(Collected data)
------------------------------------------------------------
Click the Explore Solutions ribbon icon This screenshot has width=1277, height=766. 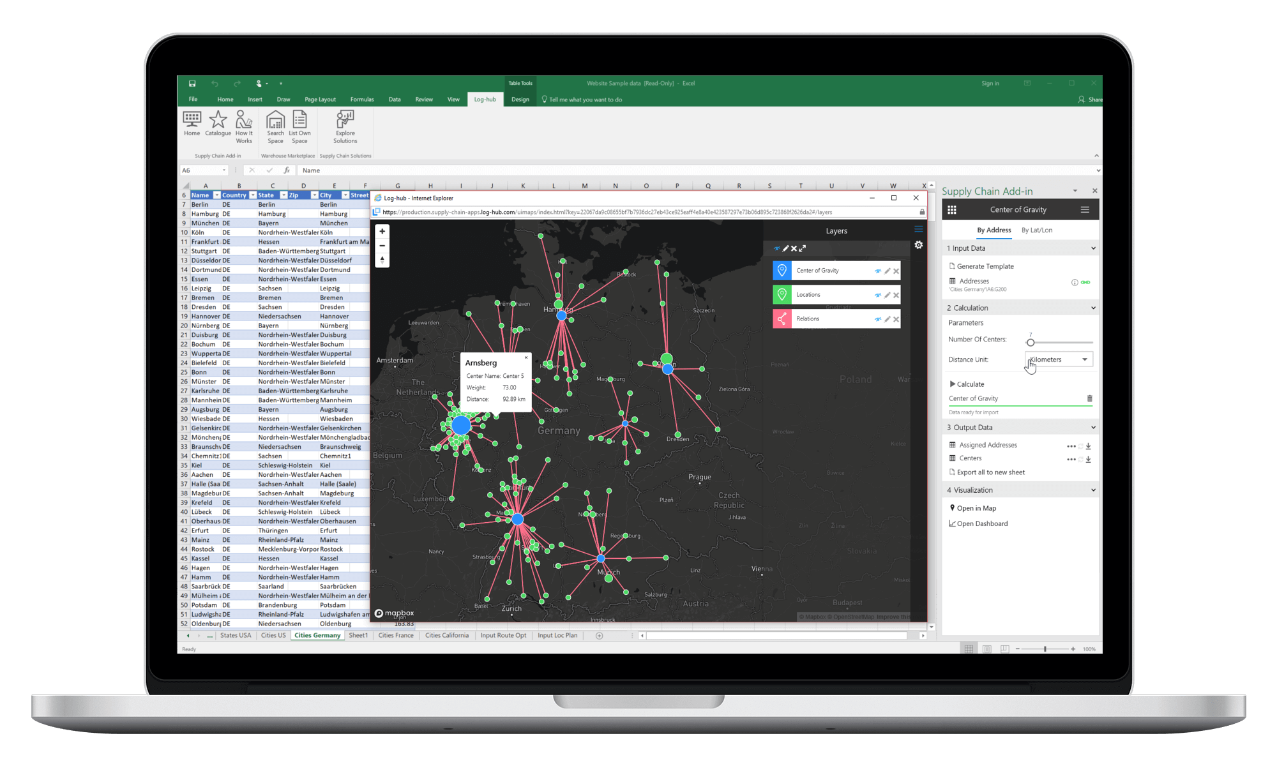coord(345,120)
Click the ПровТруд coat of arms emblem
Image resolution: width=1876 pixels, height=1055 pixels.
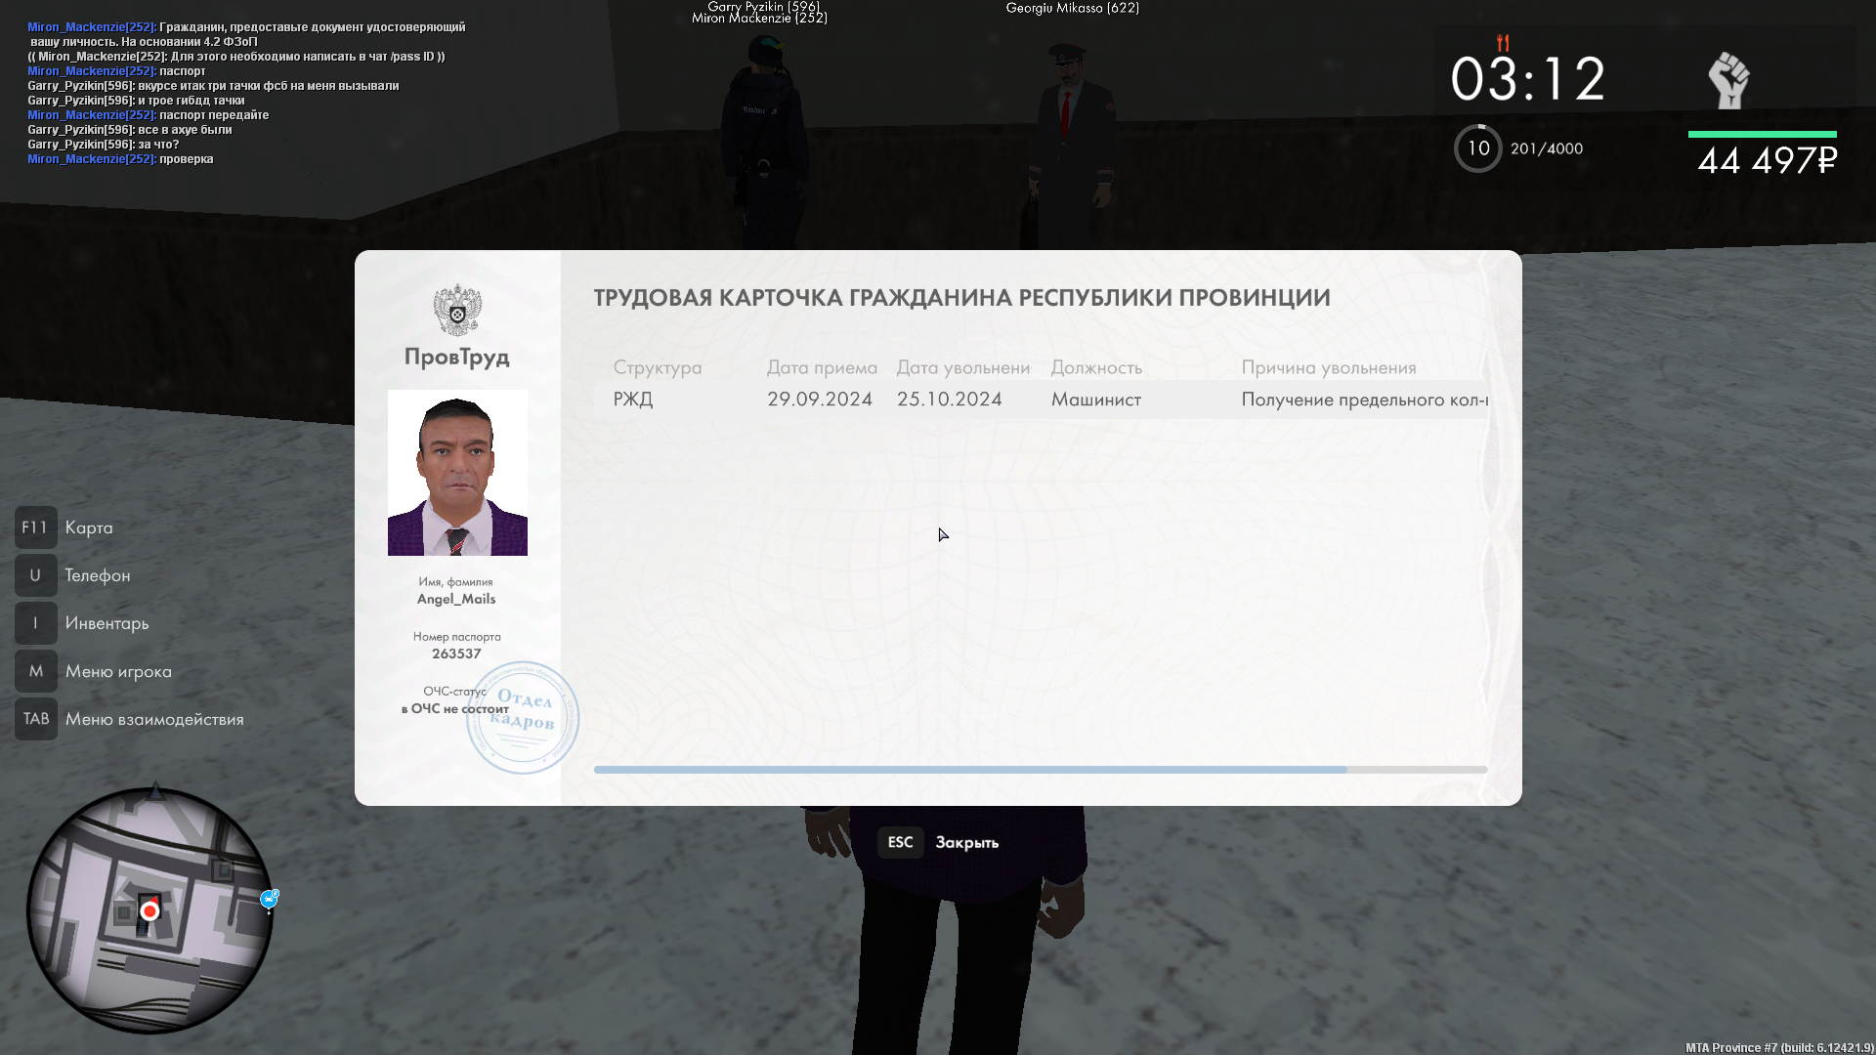click(x=457, y=311)
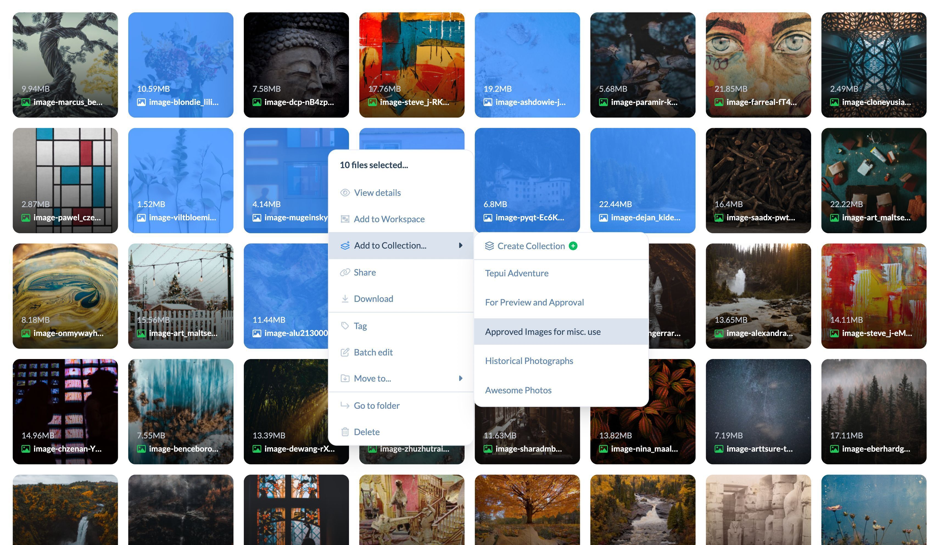Add files to Historical Photographs collection
938x545 pixels.
(529, 361)
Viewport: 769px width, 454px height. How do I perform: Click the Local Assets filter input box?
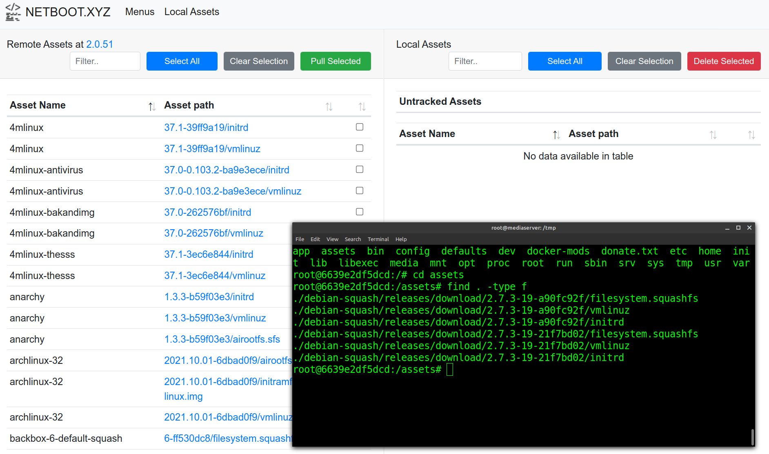tap(485, 61)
------------------------------------------------------------
• [GOAL OF THE EXERCISE] Within the entries above, the lines from the one with "Click the ПровТруд coat of arms emblem" through the final line are to be printed exactly, with the pictures removed.

• [EXPECTED OUTPUT]
Click the ПровТруд coat of arms emblem
Image resolution: width=1876 pixels, height=1055 pixels.
click(x=457, y=311)
Add files to Historical Photographs collection
938x545 pixels.
(529, 361)
Viewport: 769px width, 454px height. How do I perform: Click the Local Assets filter input box?
tap(485, 61)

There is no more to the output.